First, let’s take a look at the numbers.
Average: 1,001 fps
Minimum expansion: 0.445″
Max expansion: 0.802″
Penetration varied substantially in the bare gel test, with a minimum of 13.4″ and a max leaving the gel block and stopping in the first water jug. To be honest, I did not expect the bullet to leave the 16″ block. In the future, we’ll use other gel blocks to get a more accurate measurement of penetration. That said, water tends to give about 1.8 times the penetration result seen in ballistic gel at this speed and the bullet did not dent the back side of the jug, so the total penetration is likely to be less than 19.3″ as a rough estimate. That would exceed the FBI max, but it’s important to note two things. The first is that, based on the performance of the other rounds, this is probably a statistical outlier. The second is that, while the FBI standard strongly penalizes ammunition that fails to meet the minimum (-9 points), it does not penalize bullets that exceed the max by nearly the same degree (-5 points). That’s because the FBI is not nearly as concerned about the “over penetration” myth as that guy with the greasy John Deere cap who hangs out at the end of the gun counter said you should be.
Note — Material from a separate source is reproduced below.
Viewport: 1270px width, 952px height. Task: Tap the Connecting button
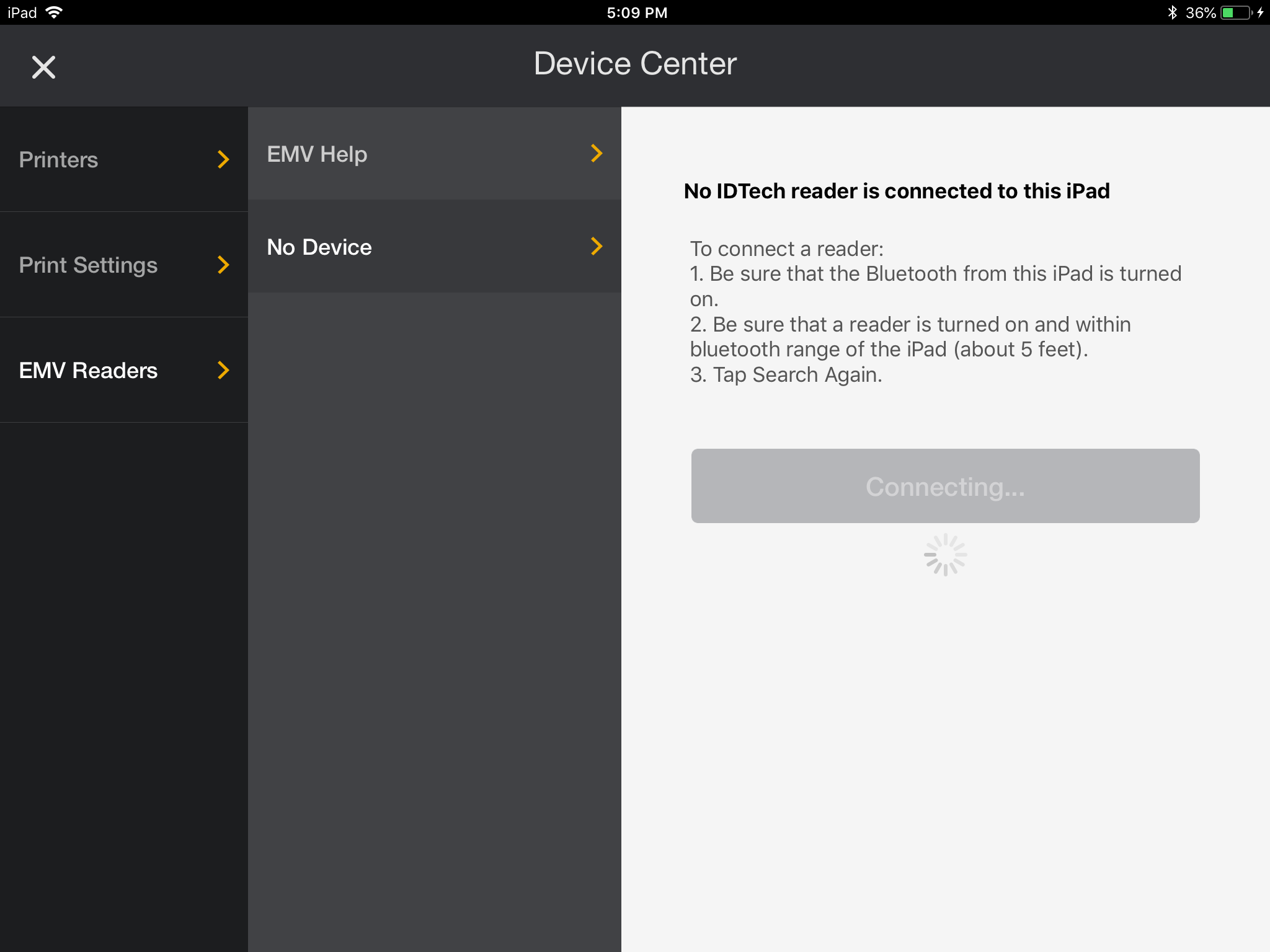click(x=945, y=486)
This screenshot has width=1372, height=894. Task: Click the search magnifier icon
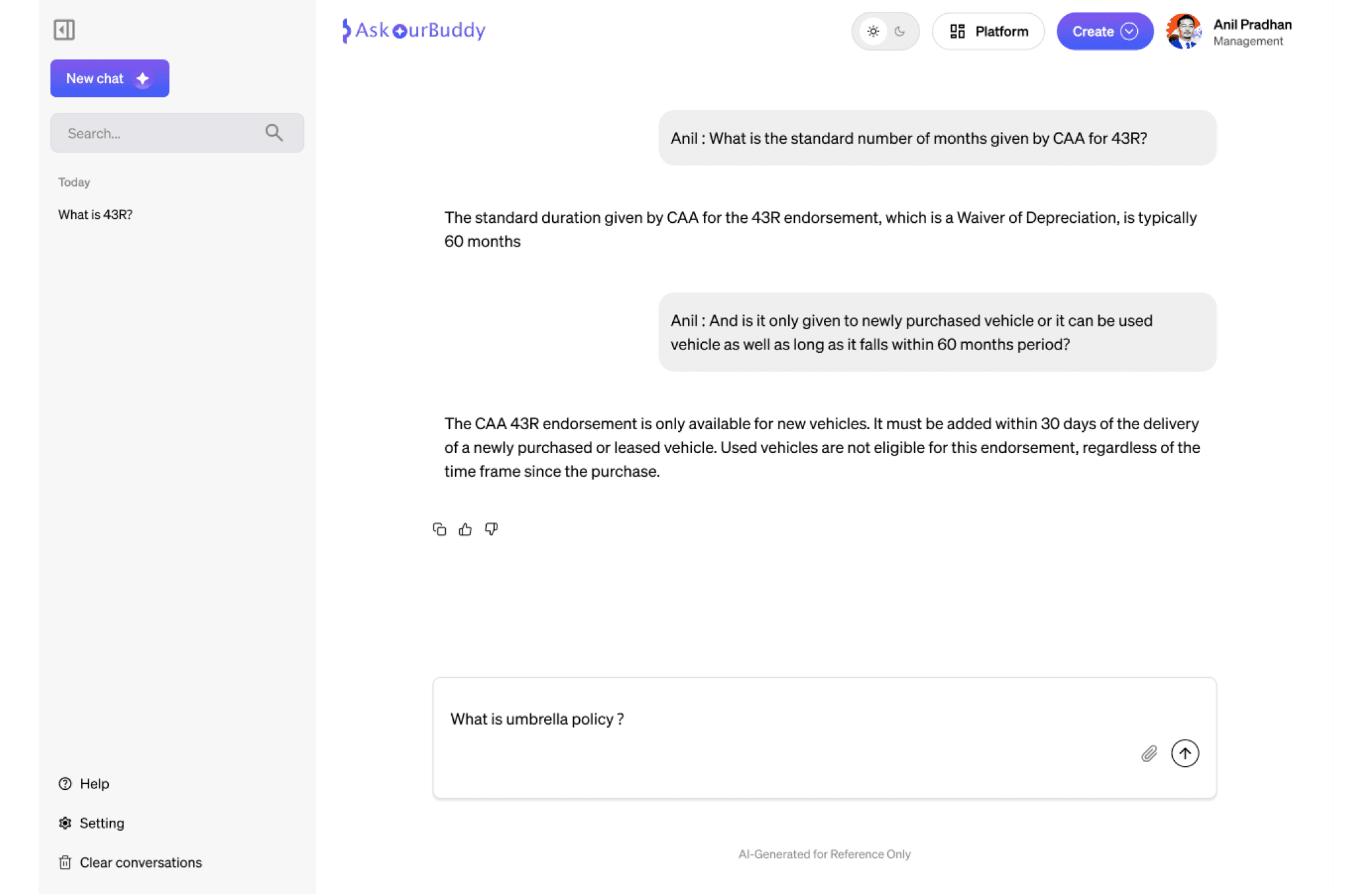tap(274, 133)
It is true that some law enforcement officers have struck an innocent bystander with a bullet fired through a bad guy. But it is far more common for uninvolved parties to be hit with projectiles that missed their target altogether. More to the point, I know of not one single instance where a private citizen, using legally justified deadly physical force, hurt an innocent bystander with a bullet that passed through the intended target. Not one.Conversely, there are many documented cases where innocent people were hurt by bullets fired by a perpetrator who was already shot, but didn’t stop quickly enough. Every shallowly penetrating, ineffective bullet that is fired gives the bad guy that much more time to do his own shooting. Except, he may not be as diligent in his aim and he is probably loaded with FMJ. It also means that you have to shoot more, and consequently have more chances to miss the target and hurt someone.
As far as the other measures of performance, there was some significant variation in the penetration depth for the bare gel portion, though all made minimum. I suspect this is due to the relatively low velocity causing variation in when expansion occurs, though I can’t say for sure. The degree of expansion was extremely uniform and weight retention was absolutely perfect. Overall, this is a solid performer and a good choice for defense, assuming it cycles in your pistol. As you can see, it did fail to feed in my Springfield GI Model 1911A1, but 1911s with throated chambers and polished feed ramps may do better. Non-1911 pistols like the XD or Glock 21 should have no trouble, but this does underscore the need to test your carry ammo in your gun.